Coloro che amministrano l’ente locale dovranno, quindi, operare oculate
scelte di investimento, raccordandole adeguatamente alle politiche tributarie e tariffarie e alle modalità di gestione dei servizi pubblici prescelte; la
considerazione delle modalità e degli strumenti a sostegno di tali decisioni
superano i limiti assegnati a questo lavoro.
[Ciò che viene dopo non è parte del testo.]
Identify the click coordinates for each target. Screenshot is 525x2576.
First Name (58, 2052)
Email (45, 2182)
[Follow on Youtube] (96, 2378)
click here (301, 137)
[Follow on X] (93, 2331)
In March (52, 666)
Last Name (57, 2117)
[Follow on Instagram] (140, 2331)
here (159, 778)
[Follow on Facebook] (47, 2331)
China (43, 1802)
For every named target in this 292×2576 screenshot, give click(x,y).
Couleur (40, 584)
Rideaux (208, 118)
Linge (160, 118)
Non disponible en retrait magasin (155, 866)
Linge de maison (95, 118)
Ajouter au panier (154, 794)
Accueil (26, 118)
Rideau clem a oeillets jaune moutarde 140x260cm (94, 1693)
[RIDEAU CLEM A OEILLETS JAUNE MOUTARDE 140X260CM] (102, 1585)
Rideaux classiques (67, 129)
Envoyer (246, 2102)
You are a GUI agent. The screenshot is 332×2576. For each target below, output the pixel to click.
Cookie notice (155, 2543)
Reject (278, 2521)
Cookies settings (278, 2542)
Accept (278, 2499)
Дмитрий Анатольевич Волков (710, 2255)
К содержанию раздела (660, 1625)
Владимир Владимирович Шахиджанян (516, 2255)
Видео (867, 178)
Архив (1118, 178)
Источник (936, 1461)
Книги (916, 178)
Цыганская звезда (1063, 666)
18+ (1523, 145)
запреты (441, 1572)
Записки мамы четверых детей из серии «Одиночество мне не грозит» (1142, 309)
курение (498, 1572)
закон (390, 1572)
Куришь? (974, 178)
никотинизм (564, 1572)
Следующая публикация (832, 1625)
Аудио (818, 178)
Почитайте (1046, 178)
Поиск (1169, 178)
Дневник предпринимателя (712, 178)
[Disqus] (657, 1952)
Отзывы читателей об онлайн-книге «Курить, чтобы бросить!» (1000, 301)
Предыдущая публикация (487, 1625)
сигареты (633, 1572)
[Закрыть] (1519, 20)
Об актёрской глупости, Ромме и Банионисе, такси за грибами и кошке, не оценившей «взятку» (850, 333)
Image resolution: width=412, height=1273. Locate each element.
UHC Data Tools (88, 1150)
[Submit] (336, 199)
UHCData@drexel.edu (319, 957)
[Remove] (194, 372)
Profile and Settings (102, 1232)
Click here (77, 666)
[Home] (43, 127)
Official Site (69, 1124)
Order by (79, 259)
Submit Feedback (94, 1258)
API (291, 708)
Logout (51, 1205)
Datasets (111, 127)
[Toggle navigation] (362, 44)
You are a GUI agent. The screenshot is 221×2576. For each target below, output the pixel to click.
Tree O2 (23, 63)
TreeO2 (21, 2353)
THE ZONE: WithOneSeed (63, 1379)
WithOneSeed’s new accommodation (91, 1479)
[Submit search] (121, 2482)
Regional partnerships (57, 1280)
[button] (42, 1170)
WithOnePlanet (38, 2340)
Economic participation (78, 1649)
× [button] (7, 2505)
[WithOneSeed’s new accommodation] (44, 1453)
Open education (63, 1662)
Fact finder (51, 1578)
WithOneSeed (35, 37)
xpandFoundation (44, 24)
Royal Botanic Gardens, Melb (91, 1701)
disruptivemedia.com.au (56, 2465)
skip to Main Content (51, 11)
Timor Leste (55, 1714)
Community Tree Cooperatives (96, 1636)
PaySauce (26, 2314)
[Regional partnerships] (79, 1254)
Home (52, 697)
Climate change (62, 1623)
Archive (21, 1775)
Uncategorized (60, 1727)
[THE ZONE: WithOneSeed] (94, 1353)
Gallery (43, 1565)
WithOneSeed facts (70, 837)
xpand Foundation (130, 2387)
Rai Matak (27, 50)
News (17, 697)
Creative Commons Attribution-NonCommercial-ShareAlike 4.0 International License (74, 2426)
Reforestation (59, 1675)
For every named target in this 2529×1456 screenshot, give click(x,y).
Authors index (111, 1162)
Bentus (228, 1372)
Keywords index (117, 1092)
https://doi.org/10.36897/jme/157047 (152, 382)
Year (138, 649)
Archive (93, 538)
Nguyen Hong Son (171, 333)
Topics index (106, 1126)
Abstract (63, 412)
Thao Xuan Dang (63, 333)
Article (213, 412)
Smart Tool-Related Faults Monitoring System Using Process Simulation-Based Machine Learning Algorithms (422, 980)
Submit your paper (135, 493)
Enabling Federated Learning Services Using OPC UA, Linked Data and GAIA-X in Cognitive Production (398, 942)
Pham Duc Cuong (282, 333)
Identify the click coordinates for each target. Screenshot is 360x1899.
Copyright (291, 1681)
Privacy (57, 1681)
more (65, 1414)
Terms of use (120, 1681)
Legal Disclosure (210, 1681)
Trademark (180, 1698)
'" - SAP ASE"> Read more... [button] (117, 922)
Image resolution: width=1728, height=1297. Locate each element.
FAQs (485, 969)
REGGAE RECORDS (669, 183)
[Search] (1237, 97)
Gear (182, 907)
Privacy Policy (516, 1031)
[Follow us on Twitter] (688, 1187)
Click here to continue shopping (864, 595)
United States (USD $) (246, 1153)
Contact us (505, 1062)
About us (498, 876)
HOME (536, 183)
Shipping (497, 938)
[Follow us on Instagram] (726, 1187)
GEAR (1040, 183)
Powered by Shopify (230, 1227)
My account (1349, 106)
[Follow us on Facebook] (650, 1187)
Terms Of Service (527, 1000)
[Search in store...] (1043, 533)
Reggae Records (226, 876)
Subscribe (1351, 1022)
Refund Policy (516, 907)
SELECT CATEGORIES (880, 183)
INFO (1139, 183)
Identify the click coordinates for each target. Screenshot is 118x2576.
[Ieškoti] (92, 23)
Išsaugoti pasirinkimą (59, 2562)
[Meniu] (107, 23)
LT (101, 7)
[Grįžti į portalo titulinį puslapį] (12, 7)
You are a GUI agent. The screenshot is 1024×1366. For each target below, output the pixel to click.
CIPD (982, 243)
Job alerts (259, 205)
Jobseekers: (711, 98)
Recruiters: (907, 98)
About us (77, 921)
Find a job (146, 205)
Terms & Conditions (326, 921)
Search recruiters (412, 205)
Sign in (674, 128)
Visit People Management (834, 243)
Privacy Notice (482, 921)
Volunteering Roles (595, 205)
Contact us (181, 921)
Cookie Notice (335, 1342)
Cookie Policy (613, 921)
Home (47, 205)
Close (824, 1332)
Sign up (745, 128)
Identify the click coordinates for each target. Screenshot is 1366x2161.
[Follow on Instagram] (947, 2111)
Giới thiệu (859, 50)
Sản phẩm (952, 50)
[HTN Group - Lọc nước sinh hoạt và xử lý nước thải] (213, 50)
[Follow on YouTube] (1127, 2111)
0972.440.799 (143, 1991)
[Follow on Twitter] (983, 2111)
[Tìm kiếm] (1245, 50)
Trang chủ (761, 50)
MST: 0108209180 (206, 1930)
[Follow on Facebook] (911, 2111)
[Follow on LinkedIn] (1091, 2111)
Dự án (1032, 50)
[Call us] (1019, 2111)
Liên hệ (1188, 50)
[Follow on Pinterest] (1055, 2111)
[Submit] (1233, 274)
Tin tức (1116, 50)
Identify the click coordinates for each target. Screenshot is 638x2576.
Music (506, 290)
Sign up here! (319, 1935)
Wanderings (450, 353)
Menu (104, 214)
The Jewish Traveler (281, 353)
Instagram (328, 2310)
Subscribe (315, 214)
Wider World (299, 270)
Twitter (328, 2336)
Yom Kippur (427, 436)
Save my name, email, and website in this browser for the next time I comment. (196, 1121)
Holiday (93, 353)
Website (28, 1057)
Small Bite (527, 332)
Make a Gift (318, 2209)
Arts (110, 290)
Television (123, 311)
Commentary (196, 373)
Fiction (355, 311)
Si vuole, invece, ricondurre l’attenzione al tema portante della presente
ricerca: una volta che l’ente ha deciso di indebitarsi e ha scelto le modalità
di finanziamento più idonee a soddisfare le proprie esigenze, i potenziali
finanziatori potranno ritrarre dall’analisi dei prospetti che compongono il
rendiconto dell’ente locale tutte le informazioni necessarie a valutare la
capacità finanziaria dell’ente e la sua solvibilità nel tempo?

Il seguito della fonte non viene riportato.